Я и спутники моих детских лет не были баловнями судьбы, — скорее ее пасынками. У меня лично жизнь в отчем доме сложилась не лучше и разве немногим хуже, чем у многих, мне подобных.
Отец мой родился в крепостной крестьянской семье и мальчиком помогал старшим во всех обычных мужицких работах. Он до глубокой старости любил щегольнуть лихой, размашистой косьбой, и косил, действительно, мастерски. Но дед мой, его отец (мне, младшему из внучат, лично неведомый) как только вышел на волю, так и порешил: во что бы то ни стало избавить сына от муторной мужицкой доли. И мой отец отдан был в уездное четырехклассное училище. Хорошо окончив курс, он получил дедовское благословение на царскую службу, да еще на каком ответственном посту — младшего помощника писаря уездного казначейства! Начав с этого, он медленно, размеренно и терпеливо шагал со ступеньки на ступеньку вверх по лестнице служебной иерархии: подолгу сидел в писарях, канцеляристах, помощниках делопроизводителя, делопроизводителях, бухгалтерах и т. д., и, наконец, к сорокалетнему возрасту достиг в своем казначейском муравейнике вершины-вершин: стал уездным казначеем. Параллельно должностям шли чины. Конечною доступною ему здесь мечтою был орден святого Владимира, связанный с личным дворянством: и он ее достиг, вместе со званием коллежского советника, при отставке превращаемым в «статского», всегда одною ступенькою отстоящего от штатского «превосходительства».

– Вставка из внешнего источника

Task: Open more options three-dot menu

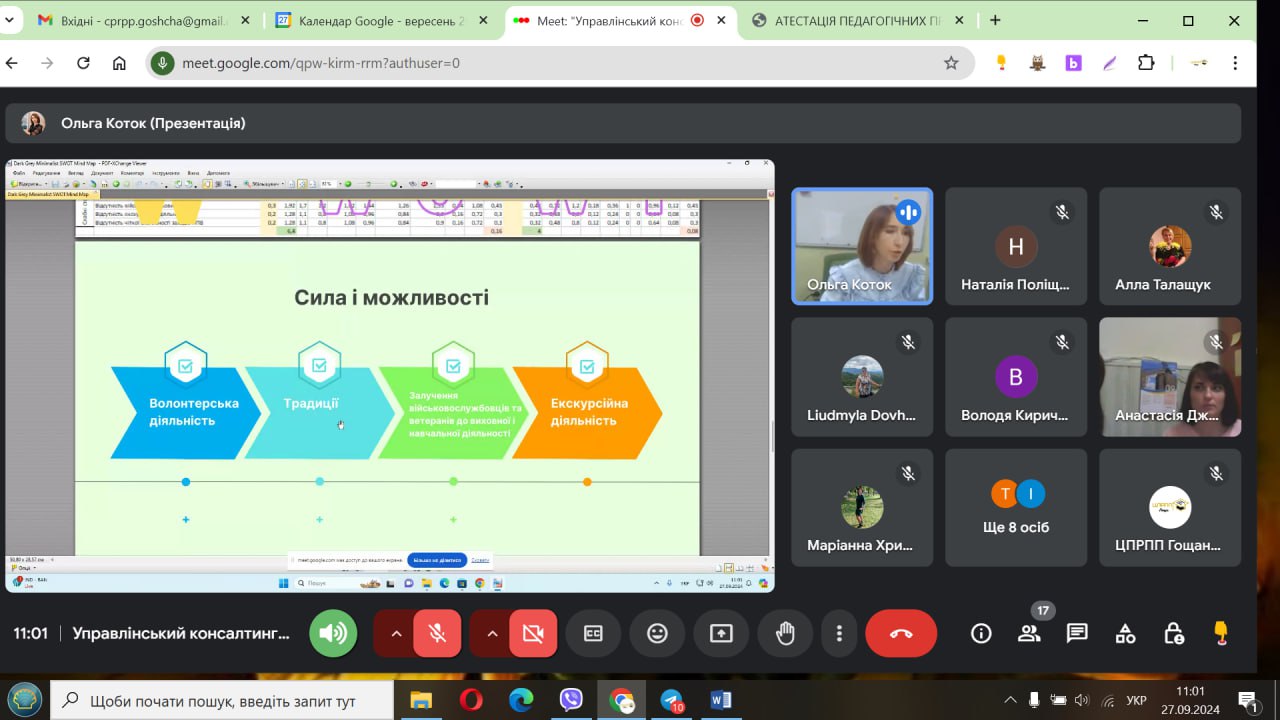Action: tap(839, 633)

Женился он, по-видимому, очень удачно и счастливо. Сколько-нибудь связные воспоминания о нашей матери сохранил лишь старший из нас, Владимир, которому в год ее смерти пошел десятый год. Я был младшим, последним. От матери еще некоторое время сохранились ее любимые книги, свидетельствовавшие о ее необычайной для нашей глуши культурности. Они принадлежали к передовой литературе ее времени, т. е. шестидесятых и начала семидесятых годов: писаревское «Русское Слово», благосветловское «Дело», курочкинская «Искра» и даже отдельные номера герценовского «Колокола». Как-то раз мачеха нечаянно забыла на столе, а я нашел вещь, которую я по малолетству оценить еще не мог. То был, как я потом понял, старинный наивный альбом того образца, который был в ходу еще в пушкинские времена. Меня в нем поразила необыкновенная каллиграфия, которую могло родить только мягкое гусиное перо былых времен, с его изысканным чередованием тонких линий и тщательных нажимов, и с щегольством витиеватых «росчерков», иной из которых сам по себе представлял целое художественное произведение.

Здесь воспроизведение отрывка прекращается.